With each new class of the Nollau Leadership Institute, we focus on empowering members of the class to “Be A Voice” — for their vocation and call, for their ministry setting, for their family, for their friends, and for those they serve. They gain the skills and confidence necessary to do this by writing and practicing “elevator speeches,” by exploring the mission, vision and core values of their organizations, and by creating their own set of values as it relates to their passion for ministry. Whether you are a current, past, future leadership institute participant or not, you have the right and the gift to be a voice for yourself and for others.

That right and that gift are at the core of what advocacy is all about. The purpose of advocacy is to use your voice to promote or reinforce a change in policy, program or legislation. Rather than providing support directly to clients or users of services, advocacy aims at winning support from others by creating a supportive environment.

The roots for the word come from late Middle English by way of the medieval Latin word advocatia (from advocare), meaning to summon or call to one’s aid. Not surprisingly, these roots are also found in the words voice, vocalize and vocation.
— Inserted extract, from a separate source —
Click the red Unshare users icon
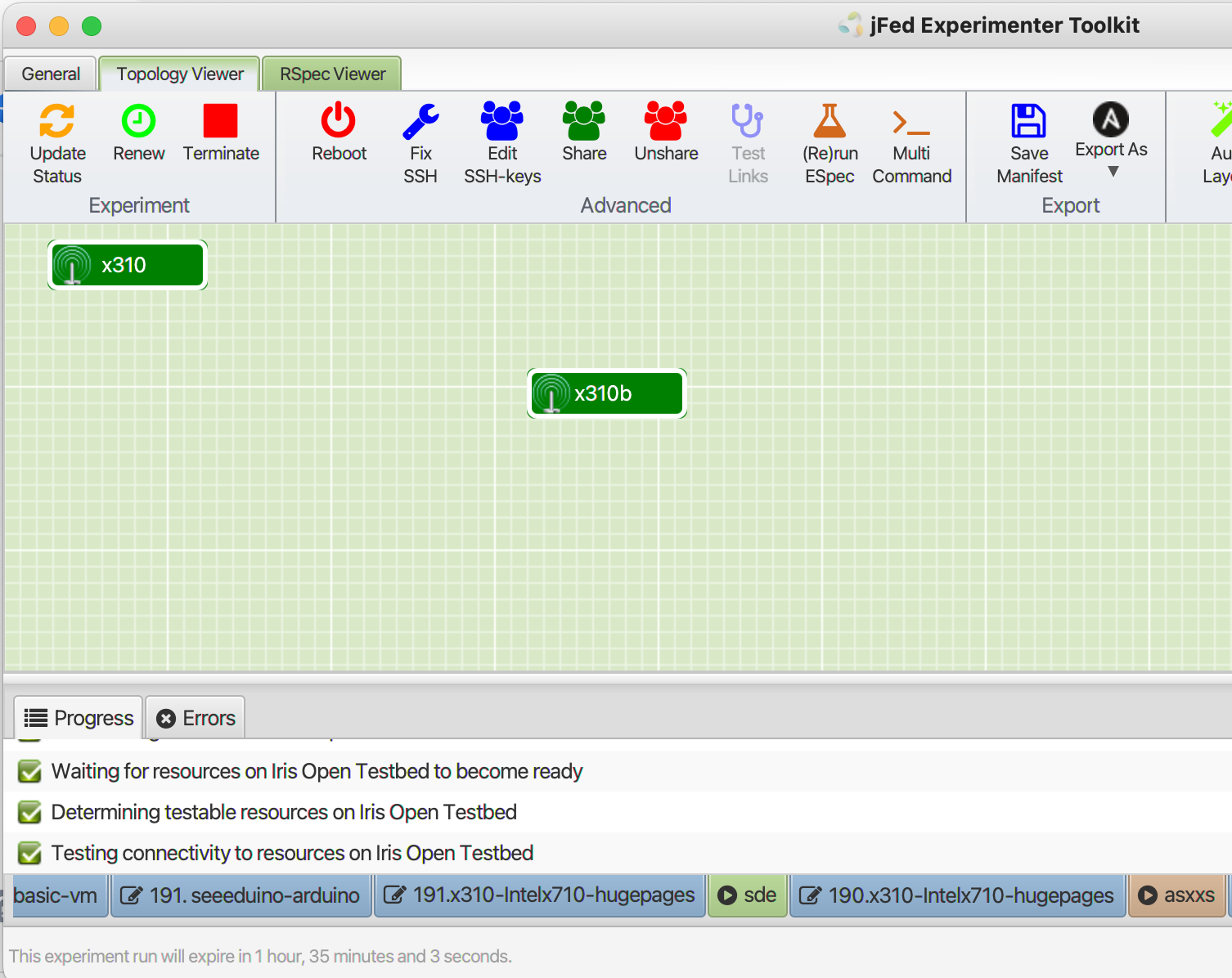Viewport: 1232px width, 978px height. 666,121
As you can see in Dave Waltemeyer’s column next to mine, the CHHSM Board of Directors challenged themselves and our task force volunteers to be “doers.” In the area of advocacy, the Board decided it was time for us to “Be A Voice” on a wide range of issues that affect all our member agencies in one way or another. In some cases, our member agencies are affected by all the issues at the same time.

The Program Planning and Evaluation Committee held a generative session during their committee meeting that resulted in four broad categories for our advocacy focus:

  • Social determinants of health.
  • Behavioral health.
  • Access to care.
  • Self-determination.

They also decided to address 10 core issues moving forward:

  • Healthcare access.
  • Senior services.
  • Behavioral health.
  • Children, youth and family services.
  • Developmental disabilities.
  • Addiction.
  • Affordable housing.
  • Homelessness.
  • Food insecurity.
  • Reproductive justice.

While these lists may not be exhaustive, working on all these issues can be exhausting! Why are we even doing this? We are going to do this because it is really important work that will impact the lives of the many voiceless individuals whom we serve in our ministry settings. We are going to do this because we need to join the chorus of all the other organizations who are out there speaking to legislators and administrators on all levels of government. We are going to do this because this is why CHHSM exists. This is what makes an association like ours relevant today and sustainable in the future.
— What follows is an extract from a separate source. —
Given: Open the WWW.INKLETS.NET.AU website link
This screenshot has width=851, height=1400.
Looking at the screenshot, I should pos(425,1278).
How can this small group of volunteers and staff manage the complexities of addressing all these issues? Where do we begin and what plan should we execute to make our voices heard? The fact is, we cannot do it alone. We must remember the old adage, “many hands make light work,” and we need to come together and take one step at a time.

In the weeks ahead, CHHSM leadership will begin to mobilize the volunteers who signed up for the task force groups. We will create a plan of action and we will make our voices heard. We will ask for your support and we will ask you to join the movement to Be A Voice.